Kimileri derler ki intihar bir irade işidir. Ben buna inanmıyorum. İntihar bir iradesizliktir. Dünyadaki güçlükleri yenebilen, o iradeyi gösterebilen kimse kolay kolay ölüme razı olmaz. Ölüme razı olan, hiçbir şeyle cedelleşemeyen, bu savaşta bütün ümitlerini kaybeden kişidir.

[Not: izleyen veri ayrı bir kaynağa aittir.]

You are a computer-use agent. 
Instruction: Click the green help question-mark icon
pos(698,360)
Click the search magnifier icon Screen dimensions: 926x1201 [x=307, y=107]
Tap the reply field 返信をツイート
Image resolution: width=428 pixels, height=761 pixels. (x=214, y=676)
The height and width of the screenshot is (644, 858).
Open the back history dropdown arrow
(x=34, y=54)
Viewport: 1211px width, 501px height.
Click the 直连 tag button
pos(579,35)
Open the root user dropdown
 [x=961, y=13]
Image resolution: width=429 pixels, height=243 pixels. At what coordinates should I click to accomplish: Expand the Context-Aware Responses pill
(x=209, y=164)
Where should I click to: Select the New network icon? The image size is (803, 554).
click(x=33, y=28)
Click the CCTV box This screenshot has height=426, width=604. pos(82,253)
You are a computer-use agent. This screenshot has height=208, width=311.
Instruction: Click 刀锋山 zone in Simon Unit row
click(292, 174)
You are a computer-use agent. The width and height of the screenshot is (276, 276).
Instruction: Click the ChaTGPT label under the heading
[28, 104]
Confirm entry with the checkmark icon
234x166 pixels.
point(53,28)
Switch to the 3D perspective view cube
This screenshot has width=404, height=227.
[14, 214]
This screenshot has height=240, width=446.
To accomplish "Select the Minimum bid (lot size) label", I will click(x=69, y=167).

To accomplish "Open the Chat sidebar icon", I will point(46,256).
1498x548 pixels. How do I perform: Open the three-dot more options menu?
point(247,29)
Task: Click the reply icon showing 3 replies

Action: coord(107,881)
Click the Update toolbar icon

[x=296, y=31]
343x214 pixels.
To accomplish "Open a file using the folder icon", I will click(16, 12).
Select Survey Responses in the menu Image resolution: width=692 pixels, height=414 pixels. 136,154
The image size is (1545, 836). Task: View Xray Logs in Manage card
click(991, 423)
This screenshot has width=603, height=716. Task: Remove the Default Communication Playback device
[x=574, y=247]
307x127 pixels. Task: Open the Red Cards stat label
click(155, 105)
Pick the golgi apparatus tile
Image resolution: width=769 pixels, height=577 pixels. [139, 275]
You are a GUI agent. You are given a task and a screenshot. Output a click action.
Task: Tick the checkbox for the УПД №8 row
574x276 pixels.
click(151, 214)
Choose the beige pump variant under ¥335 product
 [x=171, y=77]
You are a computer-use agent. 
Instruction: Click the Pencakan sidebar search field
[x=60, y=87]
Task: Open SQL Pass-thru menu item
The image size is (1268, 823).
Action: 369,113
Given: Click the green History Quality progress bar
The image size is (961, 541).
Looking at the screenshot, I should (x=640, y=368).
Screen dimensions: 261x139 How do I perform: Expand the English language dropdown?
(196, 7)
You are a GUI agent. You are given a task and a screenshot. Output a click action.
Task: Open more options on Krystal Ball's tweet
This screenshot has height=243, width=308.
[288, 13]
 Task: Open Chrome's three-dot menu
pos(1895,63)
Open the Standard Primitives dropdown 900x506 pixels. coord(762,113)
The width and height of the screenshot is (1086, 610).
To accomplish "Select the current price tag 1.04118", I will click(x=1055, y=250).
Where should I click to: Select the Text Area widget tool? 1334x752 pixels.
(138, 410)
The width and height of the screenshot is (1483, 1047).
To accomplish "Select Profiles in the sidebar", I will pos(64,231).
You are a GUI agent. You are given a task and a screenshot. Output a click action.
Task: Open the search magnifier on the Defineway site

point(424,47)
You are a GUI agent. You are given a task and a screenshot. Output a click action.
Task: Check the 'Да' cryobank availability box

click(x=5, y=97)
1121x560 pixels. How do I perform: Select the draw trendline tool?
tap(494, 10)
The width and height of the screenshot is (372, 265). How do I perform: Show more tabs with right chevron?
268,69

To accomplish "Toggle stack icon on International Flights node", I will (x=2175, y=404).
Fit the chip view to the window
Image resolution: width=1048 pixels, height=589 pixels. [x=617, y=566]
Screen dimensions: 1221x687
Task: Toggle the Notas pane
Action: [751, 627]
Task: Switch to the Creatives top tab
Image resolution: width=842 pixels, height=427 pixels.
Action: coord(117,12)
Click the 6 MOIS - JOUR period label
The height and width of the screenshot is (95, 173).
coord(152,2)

Ayağımın altındaki toprak, kunduralarıma yapışmaya başladı. Gittikçe çamur içine giriyorum. Şöyle ileriye doğru baktım: Bataklık. Sağa doğru gidersem sazların arasında kurakça bir yol bulurum diye düşündüm. O yana yürüdüm. Büsbütün batağa girdim. Sanki sazların arasından su fışkırıyor. Ama, ne olursa olsun, mutlaka deniz kıyısına gideceğim. İki yıl bu, dile kolay! Gideceğim, denize gideceğim.
Ayak bileklerime kadar batağa girdim. Her adım atışımda biraz daha batıyordum. Durdum. Başımın üzerinde kocaman kocaman deniz kuşları belirdi. Beyaz kanatlarını açmışlar, çığlık çığlığa, dönüp duruyorlar. Ne vahşi, ne korkunç bir manzara! Onların çığlıkları dışında, insanın tüylerini diken diken eden bir ölüm sessizliği var. Ölümü düşündüm. Ölümlerin en kötüsü, bir bataklıkta, çırpına çırpına, ümidin her an biraz daha azaldığını göre göre ölmekmiş gibi duymuştum. O geldi aklıma. Deniz uğruna, denize el sürebilmek uğruna ölüm! İstemiyorum ölmek. Oysaki bundan evvel kaç defa ölüme razı olmuştum. Razı olmak da değil, intihar etmeyi bile düşünmüştüm.
Kimileri derler ki intihar bir irade işidir. Ben buna inanmıyorum. İntihar bir iradesizliktir. Dünyadaki güçlükleri yenebilen, o iradeyi gösterebilen kimse kolay kolay ölüme razı olmaz. Ölüme razı olan, hiçbir şeyle cedelleşemeyen, bu savaşta bütün ümitlerini kaybeden kişidir. O ümitleri kaybetmek için de, insanın, kendisini dünyaya bağlayacak hiçbir şeyi olmamalı. Ne para, ne pul, ne aşk, ne muhabbet, ne şeref, ne namus. Ama şimdi ben öyle miyim ya! Hiçbir şeyim olmasa bile günde beş lira kazanabileceğim. Beş lira! Az para mı?
Bu beş lirayla pekâlâ karnımı doyurabilir, ısınabilir, giyinebilir, dünyanın parasız olan bütün nimetlerinden faydalanabilirim. Gökyüzünün parlaklığı, denizin mavisi, ağaçların yeşili, toprağın sıcaklığı, suların sesi, havada uçan kuşlar, rüzgârın getirdiği çiçek kokuları… Nasıl vazgeçerim bunlardan? Hayır, ölmek istemiyorum…
Peki, ya deniz? İşte, on beş dakikalık yolum kalmış, deniz kuşları, çığlık çığlığa, hâlâ dönüp duruyorlar. Vazgeçemeyeceğim denizden. Tekrar etrafıma bakındım. Biraz daha kuru bir yol aradım. Galiba, azıcık gayret edip daha sağa gidersem kurak bir yere çıkabileceğim. Yavaş yavaş, sulara, çamurlara bata bata, o yana doğru ilerledim. Gayret! Biraz daha! Biraz daha!
Dediğim oldu. Üstünde toz tabakaları bulunan, dümdüz, kupkuru bir yere geldim. Gelir gelmez de koşmaya başladım. Kıyıya bir an evvel varmalıyım.
Sazlarla, kamışlarla örtülü bir tümseği atladım. Kıyıdayım. Ayaklarımın altında kumla karışık çakıl taşları. Sular ayaklarıma kadar geliyor. Sığ bir sahil. Sahilin üç metre gerisinde vatoz ölüleri, iri iri şeytan minareleri, içi boşalmış pina kabukları. Ne vahşi bir deniz! Hiç böylesini görmemişim.
* * *
Beyaz kanatlı kuşlar, hep çığlık çığlığa, başımın üzerinde. İçimde sonsuz bir sevinç. Bağırmak istiyorum: “Boş ver!” diye haykırmak istiyorum, “Beş liraya da boş ver!”